Bruteforcing won't work that way, just post sending random values till something matches, this is too limited due to traffic. MD5 Hashes have to be leaked first, they get brutefroced and THEN the plain passwords can be used to login

Makes sense.

As part of preparation for a new password database leak they wanna ensure that only GPU-farmers will be unhashing stolen passwords.

[blendergasket]

I couldn't claim. Or rather, I'm not sure if I claimed or not. The website timed out processing my request.

[tunatime]

ok this is stupid i tyed to use a pw that was 15 charterers including symbols upper and lower case and  number and the pos site said The new password is not secure enough. Security tips include using special characters, make the password longer, etc...    does any on know how long it has to be i even tried adding 8 number to the end of  a already long 9 charterers pw and it still carped it out yall guys that have gotten it to take it how long was your pw?

just tried my pw i was going use and  that site said It would take

About 6 trillion years.....

[mmortal03]

Below is an example of a hard to brute force pw. Not very user friendly is it?

Kt#*8t487C9cV;F7C*^8c(*vexlk7dsYry%$C6E5

Hey! How'd you guess my password?  

Edit: Damn, carbonc beat me to the punch!

[mmortal03]

About 717 quattuorvigintillion years.



I love password managers. Every account with a new random 50 char password.

Exactly!  I just started using LastPass, and it's great for that.

[Seraphim401]

Glad I didn't need to provide additional proof.
Thanks to all of you who advised on security.

[mmortal03]

I claimed.

I came... er, claimed.

[imperi]

I claimed.

I came... er, claimed.

What are you, 32 or something?

[Freakin]

The problem obviously wasn't the password length, how about NOT LEAKING my damn hash to begin with.

If I wanted my password to be "123" then let it be, as long as I don't brag about it, the chance of that account gets broken is still fairly low, with limited login attempts and all. And, if my account gets stolen I won't blame gox for it, as I don't have an 500k account anyways.

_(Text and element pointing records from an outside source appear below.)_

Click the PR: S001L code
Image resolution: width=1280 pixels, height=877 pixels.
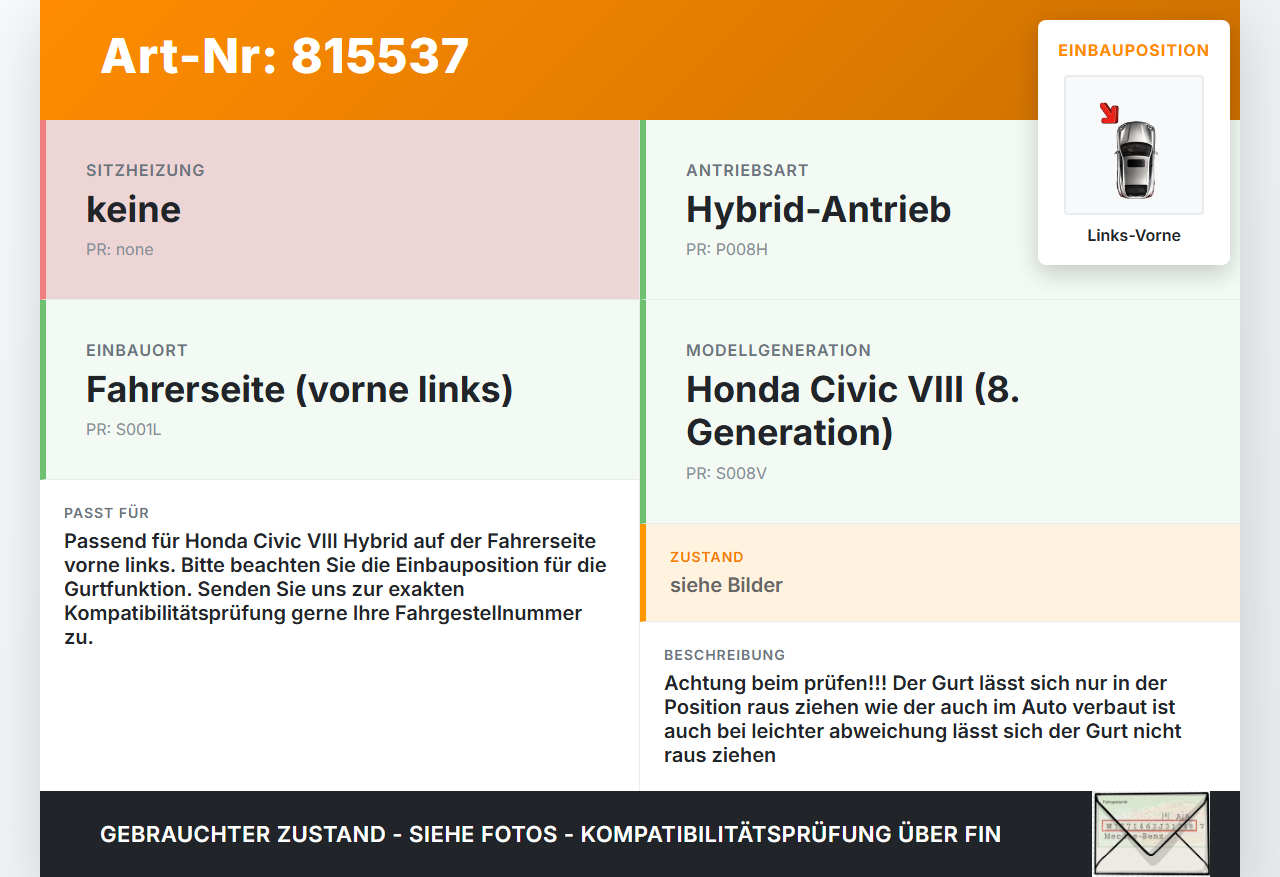click(x=124, y=429)

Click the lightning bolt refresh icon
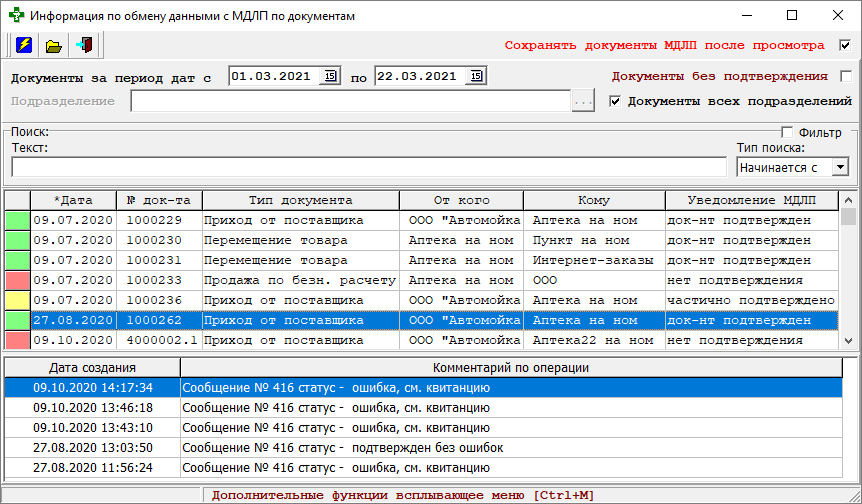(x=24, y=45)
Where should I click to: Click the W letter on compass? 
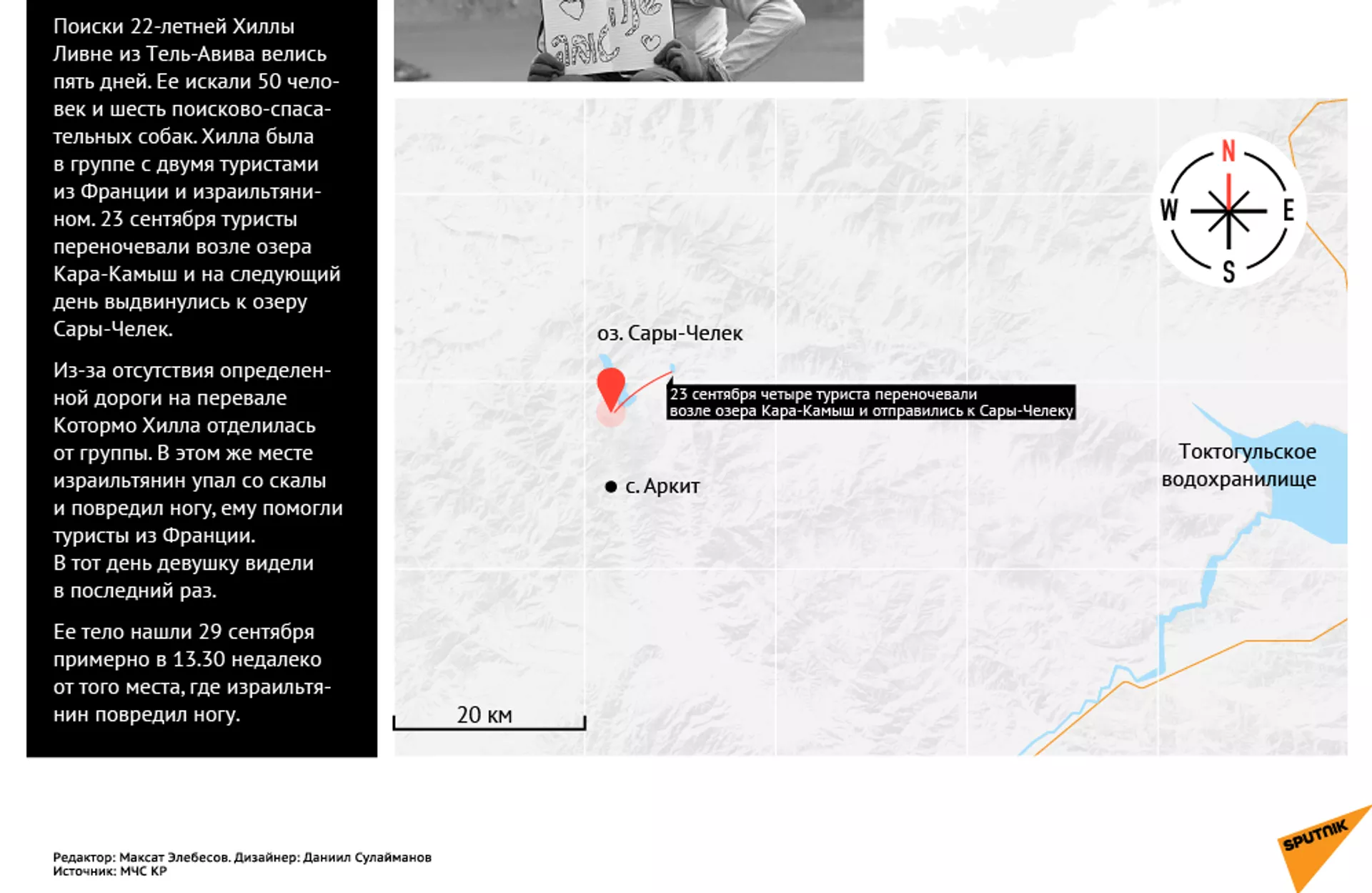[x=1169, y=211]
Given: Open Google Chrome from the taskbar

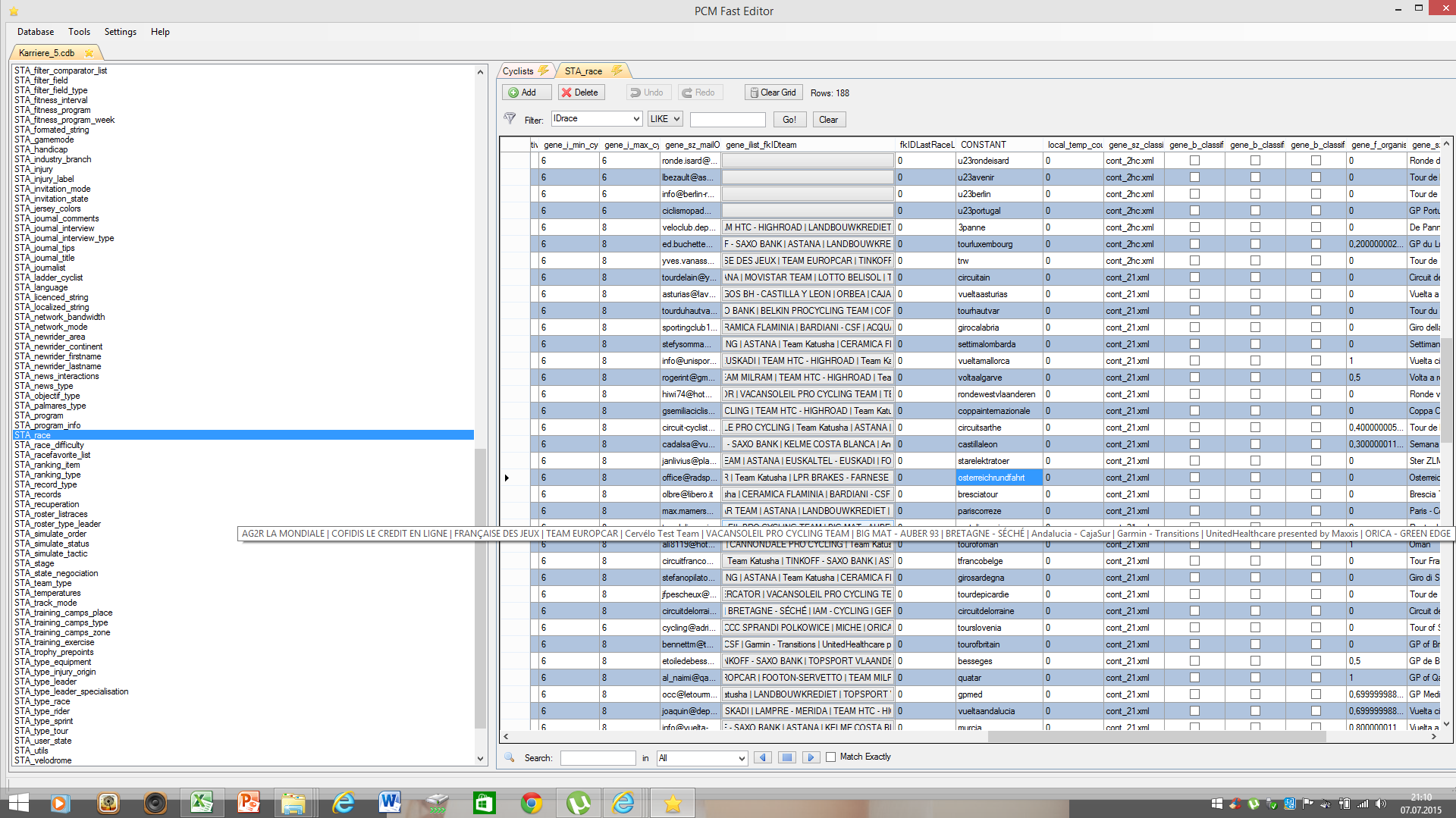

Unfortunately, hacks happen to the biggest and smallest of sites and are never 100% preventable.  Proper security steps are like roadblocks that stand in the way of a hacker and your account

1) Security of the actual database
2) hashing passwords
3) Salting before hashing
4) using a robust hash algo
5) using secure passwords

There is no credible excuse for not using a secure password.  Some of the passwords in that table were just a joke.  I think I found several hundred 6-char or less passwords in 2 seconds.

[dinker]

so, how did you manage to get hundreds of password in 6 seconds?

OH YOU HAD THAT LEAKED HASH LIST!!

Now how long would it take you to get those hundreds of passwords / account combos w/out that list?

[NO_SLAVE]

Wow, guys  I dont think Id be using an online password generator. 
Call me paranoid, but any generated password could be going into a database somewhere and possibly used later for hack attempts.